In the context of understanding customers, there is another method:
Ethnography - using trained social scientists and cultural
anthropologists. In a seminar that you had last year in Chicago on Strategic Partnering,
one of your guest speakers reviewed this in some detail. Companies such as GVO and
E-Labs use this as a significant differentiation point. Now that I have experienced
this in several projects I can offer a limited description.
First, when you have enough qualitative data collected
according to accepted standards, it approaches quantitative. Second, the
interpretive models that ethnographers use take "intuition" and
"organize" it into models that while interpretive, still provide for substantial
objectivity. Fortunately, for my company, our competitors do not understand this
kind of approach and over the next year especially will be dumbfounded at how we uncovered
"the obvious."
A great resource on this topic is in the 12/98 Harvard Business Review,
"Empathic Research." Also, Sue Squires at GVO is usually willing to
explain the methods to people. Finally, the New York Times had an excellent feature
article on the topic about a month ago (Sue can probably fax you a copy).

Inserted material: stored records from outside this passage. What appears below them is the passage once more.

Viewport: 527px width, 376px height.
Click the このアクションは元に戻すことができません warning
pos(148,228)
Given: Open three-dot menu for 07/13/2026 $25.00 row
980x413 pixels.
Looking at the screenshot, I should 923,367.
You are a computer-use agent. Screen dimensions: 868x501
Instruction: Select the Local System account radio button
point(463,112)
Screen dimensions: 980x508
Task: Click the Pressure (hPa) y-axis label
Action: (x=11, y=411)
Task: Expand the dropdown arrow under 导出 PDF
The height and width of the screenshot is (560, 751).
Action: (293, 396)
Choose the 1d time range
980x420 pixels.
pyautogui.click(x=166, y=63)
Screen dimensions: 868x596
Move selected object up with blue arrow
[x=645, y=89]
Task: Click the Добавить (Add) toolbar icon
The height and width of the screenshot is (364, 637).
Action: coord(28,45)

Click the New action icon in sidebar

Hope you find this as useful for "grist for the mill."
George Walls
Director Product Innovation
Laerdal Medical Corporation
TCP: George,
thanks for reminding me about the work of our friends over at GVO on the use of
"ethnography" to uncover unspoken customer needs. I attended a different
session with GVO principals Michael Barry and Gary Waymire back in April at our PPLC
event, where they shared a video showing a customer interacting with a new toilet bowl
cleaning device, and we learned a lot about the different ways one could interpret the
benefit called "freshness" and how engineers had a rather poor understanding of
"ease of use" in the product design (the customer fumbling with the installation
was quite telling).
I encountered ethnography techniques under another
name once, "cohort marketing." I find it fascinating when people apply
socio-cultural analysis to consumer behavior and product attributes. One place this
is apparent is the way automotive companies name their cars, choosing monikers because
they denote such things as masculine power (Mustang, Sunbird, etc) or rugged adventurism
(Explorer, Pathfinder). However, I'll never understand why Ford chose a name like
"Aspire".
Sounds as if Laerdal is trying to gain a
competitive edge with this technique. I hope your competitors don't read this and
catch on.
-- Gregg
Speaking of GVO, someone's ears must have been
burning...
Dear Critical Path:
We really enjoy your newsletter. You're tackling some tough
subjects like
the role of intuition and how we "educate" our intuition (sometimes by
unlearning a bunch of things).
Getting distracted by a "loud" customer is an
age-old problem with focus groups, too. However, the New Coke fiasco was due to a number
of factors. We believe one of the major reasons was the forgetting of the meaning of the
Coke brand. Coke was getting sensitive to the charges of being sellers of "brown,
sugared water." They began to think like their idiot critics who believed the cola
market is about the taste of the product.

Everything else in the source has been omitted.